Piranha 3DD Review

Piranha 3DD
A year after a prehistoric piranha attack, entrepreneur Chet (David Koechner) opens an adult-themed water park despite the advice of his marine biologist stepdaughter Maddy (Panabaker). At the grand opening, where celebrity lifeguard David Hasselhoff makes an appearance, the fish attack again.

by Kim Newman |
Published on
Release Date:

11 May 2012

Running Time:

NaN minutes

Certificate:

Original Title:

Piranha 3DD

In the Hollywood feeding frenzy of gimmicked-up remakes of genre hits from the 1970s and ‘80s, Alexandre Aja’s Piranha (Piranha 3D on the ads) was a modest hit and an immensely enjoyable exploitation pic. While James Cameron was boosting 3D for its ‘immersive environment’ and cutting-edge tech, Aja went back to the old ballyhoo and tossed gore, tits and mutant fish out of the screen with all the relish of Robert Shaw scattering chum to attract sharks. It’s no surprise that, while we wait in vain for sequels to the reduxes of tentpoles like Friday the 13th and Nightmare On Elm Street, a new Piranha has been rushed through production and splashes down in multiplexes.

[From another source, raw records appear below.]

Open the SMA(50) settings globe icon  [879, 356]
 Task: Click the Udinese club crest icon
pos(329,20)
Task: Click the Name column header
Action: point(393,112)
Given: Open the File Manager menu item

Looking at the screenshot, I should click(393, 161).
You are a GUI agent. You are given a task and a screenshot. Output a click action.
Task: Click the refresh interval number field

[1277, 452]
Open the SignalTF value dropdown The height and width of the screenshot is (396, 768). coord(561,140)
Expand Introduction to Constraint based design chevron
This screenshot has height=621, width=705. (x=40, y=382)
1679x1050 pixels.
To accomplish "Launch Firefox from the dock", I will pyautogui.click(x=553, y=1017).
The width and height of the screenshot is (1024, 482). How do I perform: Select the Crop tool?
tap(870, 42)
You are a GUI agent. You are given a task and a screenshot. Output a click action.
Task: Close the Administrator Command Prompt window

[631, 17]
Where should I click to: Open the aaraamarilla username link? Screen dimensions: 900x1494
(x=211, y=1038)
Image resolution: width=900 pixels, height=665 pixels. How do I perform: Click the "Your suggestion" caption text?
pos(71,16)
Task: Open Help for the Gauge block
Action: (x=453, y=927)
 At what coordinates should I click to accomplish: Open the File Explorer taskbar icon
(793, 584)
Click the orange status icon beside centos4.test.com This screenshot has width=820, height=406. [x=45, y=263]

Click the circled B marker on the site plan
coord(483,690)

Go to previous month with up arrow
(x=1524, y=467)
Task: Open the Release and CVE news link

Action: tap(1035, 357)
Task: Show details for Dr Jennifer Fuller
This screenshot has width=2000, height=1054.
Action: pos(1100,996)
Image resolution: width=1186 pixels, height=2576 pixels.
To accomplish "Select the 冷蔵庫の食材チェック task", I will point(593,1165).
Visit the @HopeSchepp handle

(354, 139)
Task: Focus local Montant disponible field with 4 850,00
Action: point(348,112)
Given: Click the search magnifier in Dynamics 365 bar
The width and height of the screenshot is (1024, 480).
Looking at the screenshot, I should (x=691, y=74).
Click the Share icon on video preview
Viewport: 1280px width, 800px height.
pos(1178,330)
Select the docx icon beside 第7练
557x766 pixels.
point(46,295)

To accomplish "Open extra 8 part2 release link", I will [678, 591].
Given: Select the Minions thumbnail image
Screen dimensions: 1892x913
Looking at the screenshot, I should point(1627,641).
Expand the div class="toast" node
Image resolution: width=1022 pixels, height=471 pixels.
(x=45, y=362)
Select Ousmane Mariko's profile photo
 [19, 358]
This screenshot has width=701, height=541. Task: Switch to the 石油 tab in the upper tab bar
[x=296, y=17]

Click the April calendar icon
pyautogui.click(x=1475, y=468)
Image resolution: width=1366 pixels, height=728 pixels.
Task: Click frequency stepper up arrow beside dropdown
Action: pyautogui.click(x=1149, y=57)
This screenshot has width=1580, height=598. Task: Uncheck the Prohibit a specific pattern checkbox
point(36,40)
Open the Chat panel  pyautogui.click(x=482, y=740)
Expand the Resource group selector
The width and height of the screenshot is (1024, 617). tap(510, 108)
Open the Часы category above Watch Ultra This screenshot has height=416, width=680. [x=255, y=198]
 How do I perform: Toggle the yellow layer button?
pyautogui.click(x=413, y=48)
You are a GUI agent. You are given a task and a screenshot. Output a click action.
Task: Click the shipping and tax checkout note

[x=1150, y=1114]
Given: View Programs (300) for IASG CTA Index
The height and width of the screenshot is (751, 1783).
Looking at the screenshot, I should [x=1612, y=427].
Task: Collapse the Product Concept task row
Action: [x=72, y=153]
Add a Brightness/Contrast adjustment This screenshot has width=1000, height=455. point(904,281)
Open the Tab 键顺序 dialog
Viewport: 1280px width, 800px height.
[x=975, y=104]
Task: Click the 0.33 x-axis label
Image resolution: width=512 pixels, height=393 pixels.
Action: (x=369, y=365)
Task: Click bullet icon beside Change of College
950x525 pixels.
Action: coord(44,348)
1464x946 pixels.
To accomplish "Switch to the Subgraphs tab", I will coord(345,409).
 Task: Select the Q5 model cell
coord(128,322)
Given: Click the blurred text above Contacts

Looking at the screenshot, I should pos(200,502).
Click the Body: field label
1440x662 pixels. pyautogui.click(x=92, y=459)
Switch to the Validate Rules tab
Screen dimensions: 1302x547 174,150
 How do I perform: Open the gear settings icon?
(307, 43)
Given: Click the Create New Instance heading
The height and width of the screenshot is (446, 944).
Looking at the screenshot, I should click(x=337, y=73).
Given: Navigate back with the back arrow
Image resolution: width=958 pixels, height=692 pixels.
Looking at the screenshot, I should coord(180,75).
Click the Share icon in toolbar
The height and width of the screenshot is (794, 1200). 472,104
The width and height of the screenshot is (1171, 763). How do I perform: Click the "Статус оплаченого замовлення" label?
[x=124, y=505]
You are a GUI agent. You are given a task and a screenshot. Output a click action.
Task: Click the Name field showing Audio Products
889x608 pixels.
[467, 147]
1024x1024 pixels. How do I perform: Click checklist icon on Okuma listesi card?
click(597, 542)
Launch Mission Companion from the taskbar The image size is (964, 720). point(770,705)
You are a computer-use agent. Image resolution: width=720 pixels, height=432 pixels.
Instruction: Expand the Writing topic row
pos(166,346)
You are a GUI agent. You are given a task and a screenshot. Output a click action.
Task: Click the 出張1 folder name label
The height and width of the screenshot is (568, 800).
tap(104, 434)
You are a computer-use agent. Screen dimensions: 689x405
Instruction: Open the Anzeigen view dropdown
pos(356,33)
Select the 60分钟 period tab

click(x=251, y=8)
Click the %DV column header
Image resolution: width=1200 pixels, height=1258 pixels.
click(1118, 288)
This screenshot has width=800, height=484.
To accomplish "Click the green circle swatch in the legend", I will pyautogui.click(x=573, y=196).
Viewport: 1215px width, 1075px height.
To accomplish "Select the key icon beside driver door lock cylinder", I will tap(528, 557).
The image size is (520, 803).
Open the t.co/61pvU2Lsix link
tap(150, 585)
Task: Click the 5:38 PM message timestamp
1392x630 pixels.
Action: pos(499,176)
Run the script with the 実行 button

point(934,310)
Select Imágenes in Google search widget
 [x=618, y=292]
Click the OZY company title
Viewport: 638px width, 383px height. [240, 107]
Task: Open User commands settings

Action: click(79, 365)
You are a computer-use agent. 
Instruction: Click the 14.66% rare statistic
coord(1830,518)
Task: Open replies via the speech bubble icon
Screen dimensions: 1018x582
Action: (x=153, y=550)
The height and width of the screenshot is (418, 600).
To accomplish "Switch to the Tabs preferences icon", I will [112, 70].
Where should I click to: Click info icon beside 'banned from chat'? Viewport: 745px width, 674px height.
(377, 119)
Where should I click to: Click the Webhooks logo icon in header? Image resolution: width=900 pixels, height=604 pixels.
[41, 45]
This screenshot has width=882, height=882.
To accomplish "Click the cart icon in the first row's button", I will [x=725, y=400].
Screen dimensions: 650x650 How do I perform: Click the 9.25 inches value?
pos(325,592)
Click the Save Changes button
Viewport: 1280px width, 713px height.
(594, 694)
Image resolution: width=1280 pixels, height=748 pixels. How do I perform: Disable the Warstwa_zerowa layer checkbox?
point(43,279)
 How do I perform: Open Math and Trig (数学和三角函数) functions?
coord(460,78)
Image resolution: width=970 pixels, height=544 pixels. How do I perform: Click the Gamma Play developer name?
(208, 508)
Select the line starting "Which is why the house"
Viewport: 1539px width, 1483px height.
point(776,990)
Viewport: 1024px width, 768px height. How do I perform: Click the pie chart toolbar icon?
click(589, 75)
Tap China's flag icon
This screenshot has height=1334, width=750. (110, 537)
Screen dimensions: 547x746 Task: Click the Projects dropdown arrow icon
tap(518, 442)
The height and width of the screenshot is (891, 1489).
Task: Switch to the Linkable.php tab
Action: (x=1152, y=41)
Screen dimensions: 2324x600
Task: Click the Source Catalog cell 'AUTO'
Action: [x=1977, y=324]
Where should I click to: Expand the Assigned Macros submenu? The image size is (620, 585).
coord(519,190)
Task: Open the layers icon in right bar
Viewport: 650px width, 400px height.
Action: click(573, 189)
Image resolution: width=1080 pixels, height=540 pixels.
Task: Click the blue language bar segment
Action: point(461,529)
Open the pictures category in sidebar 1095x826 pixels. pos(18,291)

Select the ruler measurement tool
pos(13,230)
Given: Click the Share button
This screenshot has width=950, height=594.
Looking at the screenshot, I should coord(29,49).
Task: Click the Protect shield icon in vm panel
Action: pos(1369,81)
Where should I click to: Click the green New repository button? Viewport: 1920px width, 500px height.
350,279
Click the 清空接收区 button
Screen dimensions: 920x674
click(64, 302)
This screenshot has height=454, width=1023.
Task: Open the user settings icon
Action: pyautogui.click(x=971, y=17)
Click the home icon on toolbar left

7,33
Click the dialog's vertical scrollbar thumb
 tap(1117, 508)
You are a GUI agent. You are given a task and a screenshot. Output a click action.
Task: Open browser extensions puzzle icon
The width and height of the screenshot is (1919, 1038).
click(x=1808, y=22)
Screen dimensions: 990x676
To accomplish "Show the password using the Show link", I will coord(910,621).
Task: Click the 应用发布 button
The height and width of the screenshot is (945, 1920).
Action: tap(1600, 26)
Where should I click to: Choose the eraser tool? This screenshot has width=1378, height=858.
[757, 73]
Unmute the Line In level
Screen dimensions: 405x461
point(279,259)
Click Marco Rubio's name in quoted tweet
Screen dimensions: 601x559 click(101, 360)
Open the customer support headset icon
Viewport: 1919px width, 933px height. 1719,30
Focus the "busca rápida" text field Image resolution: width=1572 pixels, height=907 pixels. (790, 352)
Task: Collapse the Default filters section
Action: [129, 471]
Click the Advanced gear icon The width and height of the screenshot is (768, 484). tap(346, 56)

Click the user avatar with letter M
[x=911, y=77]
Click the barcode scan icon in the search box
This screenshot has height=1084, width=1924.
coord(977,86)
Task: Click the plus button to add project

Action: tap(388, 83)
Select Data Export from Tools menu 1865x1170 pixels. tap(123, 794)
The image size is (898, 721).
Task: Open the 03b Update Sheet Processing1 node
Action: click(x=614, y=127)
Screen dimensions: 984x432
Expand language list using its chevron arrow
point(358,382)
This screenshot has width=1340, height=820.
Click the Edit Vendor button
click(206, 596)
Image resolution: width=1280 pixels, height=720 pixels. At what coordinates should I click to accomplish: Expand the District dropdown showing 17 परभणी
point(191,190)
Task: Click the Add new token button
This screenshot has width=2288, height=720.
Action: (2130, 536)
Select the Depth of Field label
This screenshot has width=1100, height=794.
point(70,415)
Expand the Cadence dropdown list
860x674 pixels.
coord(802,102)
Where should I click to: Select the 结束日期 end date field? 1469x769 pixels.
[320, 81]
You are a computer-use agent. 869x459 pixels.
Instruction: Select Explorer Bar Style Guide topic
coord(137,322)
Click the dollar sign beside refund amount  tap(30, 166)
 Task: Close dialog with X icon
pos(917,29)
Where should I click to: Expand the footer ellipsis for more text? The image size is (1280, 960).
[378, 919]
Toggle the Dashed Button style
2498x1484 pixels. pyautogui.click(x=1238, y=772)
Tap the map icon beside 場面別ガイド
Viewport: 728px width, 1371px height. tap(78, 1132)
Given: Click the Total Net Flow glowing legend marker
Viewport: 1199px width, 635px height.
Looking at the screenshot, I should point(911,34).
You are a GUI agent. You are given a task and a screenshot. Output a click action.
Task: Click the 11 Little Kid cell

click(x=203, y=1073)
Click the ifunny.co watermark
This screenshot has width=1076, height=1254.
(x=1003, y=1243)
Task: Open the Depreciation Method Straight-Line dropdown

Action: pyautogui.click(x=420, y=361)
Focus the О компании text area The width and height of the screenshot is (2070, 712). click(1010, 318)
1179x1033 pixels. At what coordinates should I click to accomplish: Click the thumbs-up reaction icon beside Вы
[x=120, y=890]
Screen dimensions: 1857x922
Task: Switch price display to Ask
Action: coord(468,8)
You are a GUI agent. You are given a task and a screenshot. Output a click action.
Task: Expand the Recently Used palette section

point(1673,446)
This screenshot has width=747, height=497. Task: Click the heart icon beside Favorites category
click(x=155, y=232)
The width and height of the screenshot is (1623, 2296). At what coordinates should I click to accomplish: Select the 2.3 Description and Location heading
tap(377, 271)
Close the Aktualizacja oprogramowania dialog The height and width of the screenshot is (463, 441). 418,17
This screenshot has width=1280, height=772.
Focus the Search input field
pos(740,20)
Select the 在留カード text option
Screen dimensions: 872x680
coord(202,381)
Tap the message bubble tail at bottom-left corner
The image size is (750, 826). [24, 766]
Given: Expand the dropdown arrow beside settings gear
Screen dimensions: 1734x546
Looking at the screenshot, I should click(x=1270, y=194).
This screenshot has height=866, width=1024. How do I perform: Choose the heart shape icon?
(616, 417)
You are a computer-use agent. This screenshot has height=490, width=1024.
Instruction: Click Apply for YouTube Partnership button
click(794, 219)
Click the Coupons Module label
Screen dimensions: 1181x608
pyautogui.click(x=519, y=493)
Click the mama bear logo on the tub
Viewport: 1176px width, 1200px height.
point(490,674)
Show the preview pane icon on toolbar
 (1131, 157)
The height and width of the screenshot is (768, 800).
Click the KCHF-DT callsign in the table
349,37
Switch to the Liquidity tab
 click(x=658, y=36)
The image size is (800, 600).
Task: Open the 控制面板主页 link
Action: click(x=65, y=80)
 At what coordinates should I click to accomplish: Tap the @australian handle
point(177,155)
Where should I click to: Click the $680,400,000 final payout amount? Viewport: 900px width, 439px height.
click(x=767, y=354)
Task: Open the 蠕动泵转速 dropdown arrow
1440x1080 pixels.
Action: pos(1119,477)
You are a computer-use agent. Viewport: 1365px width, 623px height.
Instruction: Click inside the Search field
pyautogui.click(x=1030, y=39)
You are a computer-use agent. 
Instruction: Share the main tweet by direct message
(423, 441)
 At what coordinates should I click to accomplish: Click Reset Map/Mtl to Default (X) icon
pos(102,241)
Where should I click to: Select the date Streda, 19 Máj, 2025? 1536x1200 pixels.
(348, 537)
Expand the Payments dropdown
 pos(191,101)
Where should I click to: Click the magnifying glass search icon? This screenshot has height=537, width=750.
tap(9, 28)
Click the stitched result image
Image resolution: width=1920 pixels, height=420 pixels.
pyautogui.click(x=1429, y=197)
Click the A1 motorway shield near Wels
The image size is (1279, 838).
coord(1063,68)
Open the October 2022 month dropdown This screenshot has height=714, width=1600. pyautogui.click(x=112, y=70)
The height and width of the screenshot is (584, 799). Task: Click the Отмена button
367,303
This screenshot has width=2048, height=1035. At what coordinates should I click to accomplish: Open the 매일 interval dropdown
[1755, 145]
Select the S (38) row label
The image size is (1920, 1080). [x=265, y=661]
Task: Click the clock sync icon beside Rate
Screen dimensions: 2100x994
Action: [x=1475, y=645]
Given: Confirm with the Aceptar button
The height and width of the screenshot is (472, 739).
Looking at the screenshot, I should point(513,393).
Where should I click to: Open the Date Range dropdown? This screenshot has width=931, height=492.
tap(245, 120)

Directed by John Gulager, of the extremely gory direct-to-the-video-dungeon Feast franchise, this opens well: any film which begins with Gary Busey complaining of ‘a smell bad enough to knock a buzzard off a gut-wagon’ is off to a good start. Then, sadly, a protracted first act doesn’t catch fire as sundry good-looking youngsters get chomped in knockabout nastiness which isn’t that effective, while Gulager fails to be interested in a love triangle between a marine biologist (Daniella Panabaker), a handsome-but-crooked-and-chicken cop (Chris Zylka) and a nebbish water park employee who can’t swim (Matt Bush). There’s stuff about how the fish got from one lake to another and now into the orgiastic water park, but that’s just marking time too.

Things get an enormous lift when the crusty character actors come back: first Christopher Lloyd, reprising his role as a batty ichthyologist who gabbles out exposition; then Ving Rhames, returning as a now-legless deputy who is still afraid to go in the water but has a Robert Rodriguez-like flair with shotgun prostheses; and, best of all, ‘80s beach icon David Hasselhoff as himself. Gulager did something similar with Jason Mewes, an early casualty in Feast, but Hasselhoff’s game turn here as a faded celeb (he even takes digs about Anaconda 3) is the energy boost the picture needs. The Hoff wanders unflappably through the last-reel carnage with the zonked-out waywardness of a sham lifeguard who knows how to pose but has no idea how to help when the fish begin to eat the guests.

Despite the title, less a jiggle-fest than Piranha, and thrown together lazily: the fish attacks are nothing you’ve not seen before. Still, amid the shambles there’s a fair amount of Saturday night entertainment. Caution: not suitable for Sunday morning.